■ **REQUIRED TASKS**:
1. Reproduce word for word the stretch of the Aleksandrowice passage below from "Aleksandrowice (Alexanderfeld) is" through "the Habsburg monarchy.".
2. Write the next part of the passage on Aleksandrowice below, starting right after its last sentence.

■ **EXCERPT PROVIDED**:
Aleksandrowice (Alexanderfeld) is an osiedle (district) of Bielsko-Biała, Silesian Voivodeship, southern Poland. It is located in the central-west part of the city, in Silesian Foothills. The osiedle has an area of 1.6988 km^{2} and on December 31, 2006 had 1,821 inhabitants.

== History ==
The settlement arose after parcellation of a local folwark situated then in the southern part of Stare Bielsko which took place in years 1787–1790. It was later industrialized in part with a wider industrial growth of Bielsko and its surroundings. Politically it belonged then to the Duchy of Bielsko, within the Habsburg monarchy.

After the Revolutions of 1848 in the Austrian Empire a modern municipal division was introduced in the re-established Austrian Silesia. The village became a part of the municipality of Stare Bielsko that was subscribed to the political and legal district of Bielsko. It became a separate municipality in 1864.

■ **Items listed in a dataset**:
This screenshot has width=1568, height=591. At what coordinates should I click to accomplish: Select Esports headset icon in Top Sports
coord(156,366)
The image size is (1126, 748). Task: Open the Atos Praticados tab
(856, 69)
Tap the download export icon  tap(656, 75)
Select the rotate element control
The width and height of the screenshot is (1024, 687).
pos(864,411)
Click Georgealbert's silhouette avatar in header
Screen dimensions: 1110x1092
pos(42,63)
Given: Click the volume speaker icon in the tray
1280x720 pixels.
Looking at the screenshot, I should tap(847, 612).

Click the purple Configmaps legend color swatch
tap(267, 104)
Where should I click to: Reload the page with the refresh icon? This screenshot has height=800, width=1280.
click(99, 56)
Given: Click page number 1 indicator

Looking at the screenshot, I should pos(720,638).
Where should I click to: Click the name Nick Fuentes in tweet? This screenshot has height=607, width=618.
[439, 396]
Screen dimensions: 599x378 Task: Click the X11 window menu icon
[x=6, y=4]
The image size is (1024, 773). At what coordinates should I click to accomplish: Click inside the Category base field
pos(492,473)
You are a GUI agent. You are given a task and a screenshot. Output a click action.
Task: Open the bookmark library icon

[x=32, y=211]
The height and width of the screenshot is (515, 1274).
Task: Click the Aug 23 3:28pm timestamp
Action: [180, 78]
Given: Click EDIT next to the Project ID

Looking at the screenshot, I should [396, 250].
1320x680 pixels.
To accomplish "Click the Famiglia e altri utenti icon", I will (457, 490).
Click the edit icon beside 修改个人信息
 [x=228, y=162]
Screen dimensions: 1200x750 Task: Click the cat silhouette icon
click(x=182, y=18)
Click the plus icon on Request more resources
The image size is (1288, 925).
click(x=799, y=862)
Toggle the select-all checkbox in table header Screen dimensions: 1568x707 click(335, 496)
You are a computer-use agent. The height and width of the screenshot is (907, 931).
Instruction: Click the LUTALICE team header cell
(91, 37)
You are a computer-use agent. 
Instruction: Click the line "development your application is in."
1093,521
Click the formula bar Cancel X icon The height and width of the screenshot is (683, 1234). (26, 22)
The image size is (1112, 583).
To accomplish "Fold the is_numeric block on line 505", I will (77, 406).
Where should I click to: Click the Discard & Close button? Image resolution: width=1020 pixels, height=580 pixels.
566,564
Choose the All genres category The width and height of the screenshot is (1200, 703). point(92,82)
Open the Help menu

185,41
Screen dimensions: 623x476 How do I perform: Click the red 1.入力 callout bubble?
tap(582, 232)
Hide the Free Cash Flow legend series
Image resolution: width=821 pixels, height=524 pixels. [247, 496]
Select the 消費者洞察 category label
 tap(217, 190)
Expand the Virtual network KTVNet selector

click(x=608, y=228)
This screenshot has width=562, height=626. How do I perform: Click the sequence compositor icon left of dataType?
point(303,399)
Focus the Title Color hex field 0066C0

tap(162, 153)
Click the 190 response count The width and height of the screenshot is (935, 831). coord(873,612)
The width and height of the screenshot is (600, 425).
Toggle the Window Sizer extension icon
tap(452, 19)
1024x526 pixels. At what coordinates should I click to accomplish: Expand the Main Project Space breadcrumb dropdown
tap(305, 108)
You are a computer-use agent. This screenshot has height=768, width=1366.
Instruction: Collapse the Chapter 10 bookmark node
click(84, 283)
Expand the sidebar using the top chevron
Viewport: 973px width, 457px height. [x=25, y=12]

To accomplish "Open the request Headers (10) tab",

■ **ANSWERS**:
1.
Aleksandrowice (Alexanderfeld) is an osiedle (district) of Bielsko-Biała, Silesian Voivodeship, southern Poland. It is located in the central-west part of the city, in Silesian Foothills. The osiedle has an area of 1.6988 km^{2} and on December 31, 2006 had 1,821 inhabitants.

== History ==
The settlement arose after parcellation of a local folwark situated then in the southern part of Stare Bielsko which took place in years 1787–1790. It was later industrialized in part with a wider industrial growth of Bielsko and its surroundings. Politically it belonged then to the Duchy of Bielsko, within the Habsburg monarchy.

2.
According to the censuses conducted in 1880, 1890, 1900 and 1910 the population of the municipality grew from 1797 in 1880 to 2426 in 1910 with a majority being native German-speakers (between 77.3% and 87.3%) accompanied by a Polish-speaking minority (at most 22.1% in 1890) and a few Czech-speaking people (at most 12 or 0.6% in 1890), in terms of religion in 1910 majority were Protestants (50.4%), followed by Roman Catholics (47.5%), Jews (51 or 2.1%) and 2 persons adhering to yet another religion. It was then considered to be a part of a German language island around Bielsko (German: Bielitz-Bialaer Sprachinsel).

After World War I, fall of Austria-Hungary, Polish–Czechoslovak War and the division of Cieszyn Silesia in 1920, it became a part of Poland. It was then annexed by Nazi Germany at the beginning of World War II. After the war it was restored to Poland. The local German-speaking population fled or was expelled.

Aleksandrowice became administratively a part of Bielsko in 1938 (Bielsko-Biała since 1951).